Lencar observed the hovering black blade quietly, crossing his arms over his chest.

He knew exactly what the sword could do in its factory-default state. It could physically nullify and cut through incoming magic. It could absorb residual anti-magic and release it as highly destructive, ranged slashes. And, most uniquely, it could interact with external mana in highly unusual ways.

​But for Lencar, a man attempting to rewrite the very fate of the world?

​That simply wasn't enough.

​Lencar's pale eyes narrowed slightly behind the cracked wood of his mask.

​"…There was more to it than just brute-force cancellation."

​Fragments of memory from his past life as Kenji Tanaka surfaced in his mind. He wasn't remembering his own experiences, but panels of ink and paper. He remembered observing a recorded, fictional battle that had taken place in a Kiten Dungeon. Asta without a single drop of magic. A Noelle with immense, overwhelming water mana. And this exact sword—

​That had connected them.

​"It can cause external mana resonance," Lencar whispered, the pieces falling into place.

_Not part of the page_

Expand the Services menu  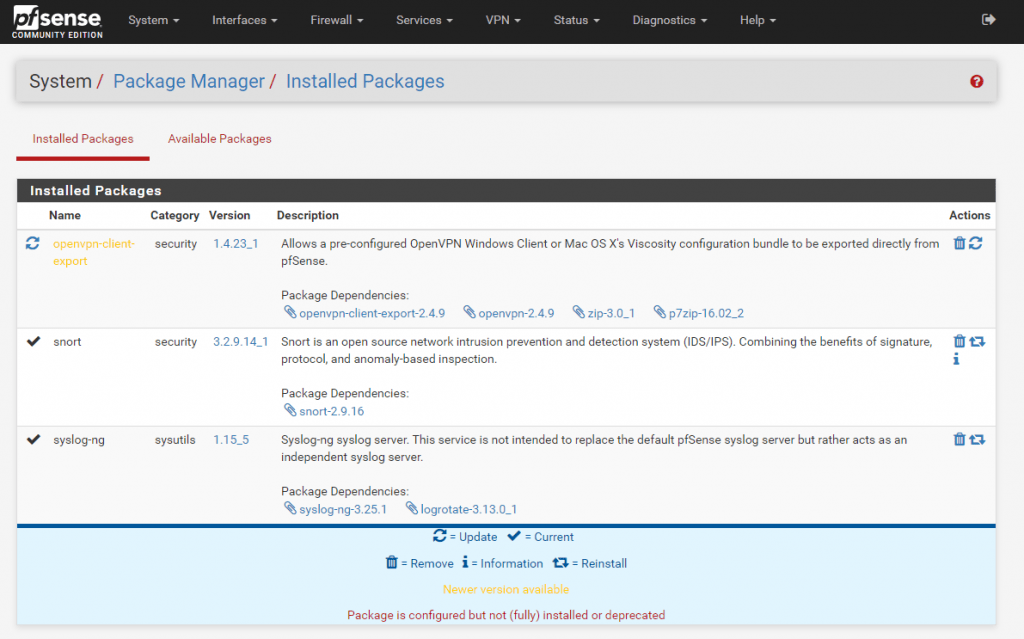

​The Demon Dweller Sword had once drawn massive amounts of power directly from another allied mage. It hadn't done it by force, like a parasite draining a host. It had done it by alignment. It had synchronized with the Noelle's water magic, coating the anti-magic blade in a surging torrent of liquid power. Later, it had done the exact same thing again during an invasion, but at a much larger scale, linking with a Gauche to multiply itself.

​"…So the foundational function for storage and connection already exists within the blade's architecture," Lencar concluded, his mind racing. "But it is currently incomplete. It requires specific emotional resonance and a willing ally to trigger organically. I don't have the luxury of waiting for the power of friendship."

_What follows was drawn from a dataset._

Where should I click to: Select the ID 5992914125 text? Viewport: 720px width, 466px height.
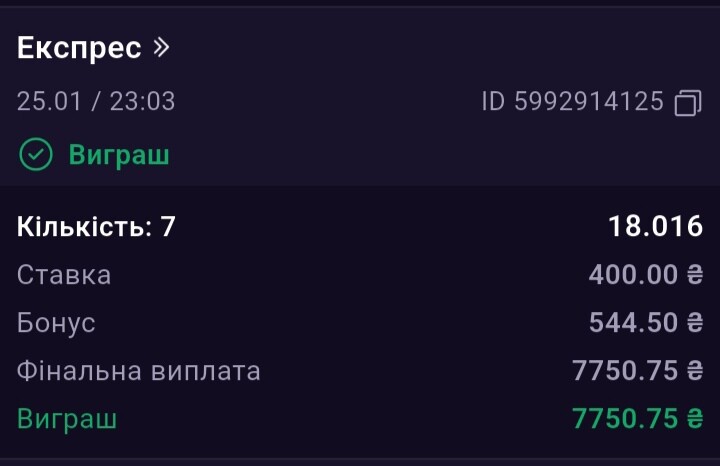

​Lencar extended his hand toward the floating grimoire.

​The heavy book snapped open. The thick parchment pages flipped rapidly before stopping. The glowing, green organic rune he had successfully stabilized earlier—the infinite loop construct—appeared brightly on the page.

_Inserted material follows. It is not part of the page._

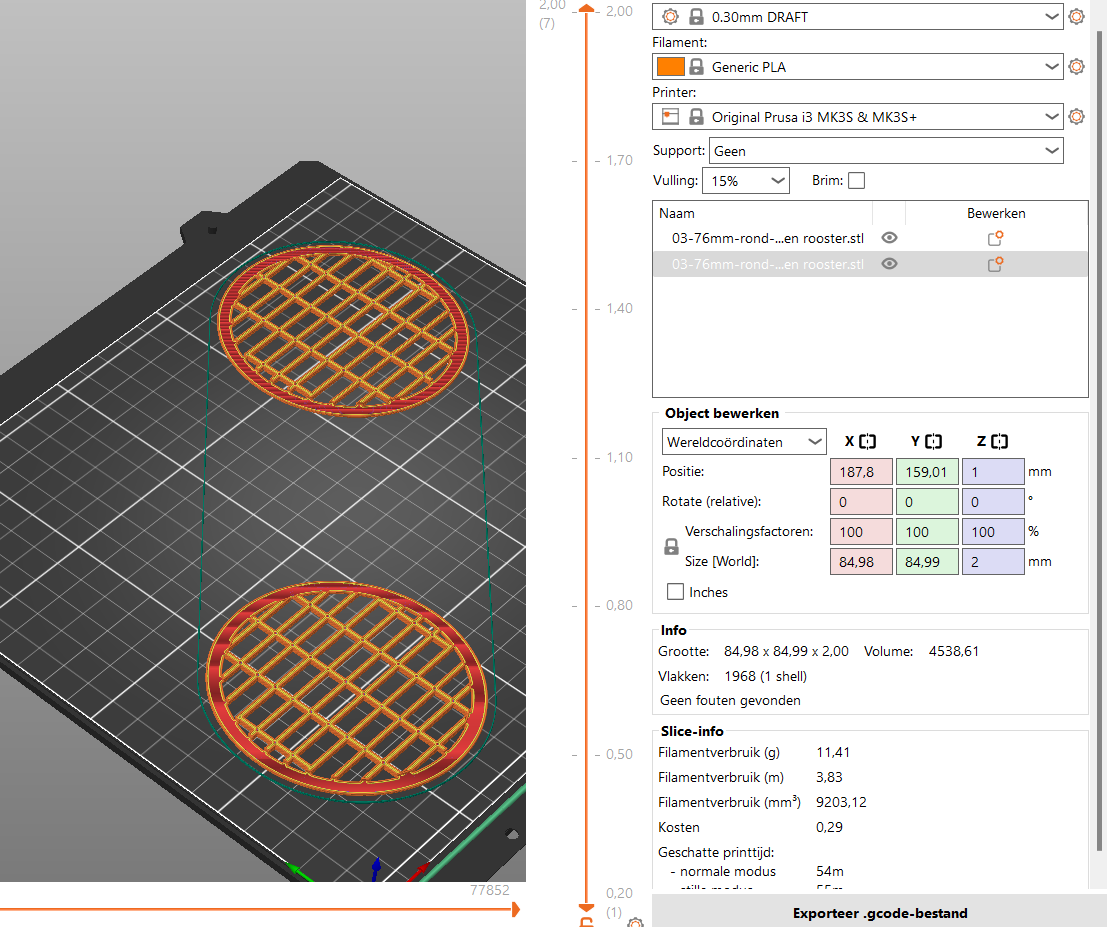The image size is (1107, 927).
Task: Open the Vulling 15% infill dropdown
Action: tap(746, 181)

​"Let's see what happens when I integrate it into the sword."

​The rune lifted slowly from the physical page. It didn't manifest as ink, but as a three-dimensional, glowing construct of pure, highly condensed mana structure. It floated gently through the air, moving deliberately toward the heavy black blade of the Demon Dweller Sword.

The sword reacted instantly to the approaching magic.

​A deep, violent, grating vibration passed through the heavy iron blade. It sounded like two massive tectonic plates grinding together. The green rune touched the rusted surface of the metal—

​And was immediately repelled.

​"It was rejected," Lencar noted, remaining perfectly still.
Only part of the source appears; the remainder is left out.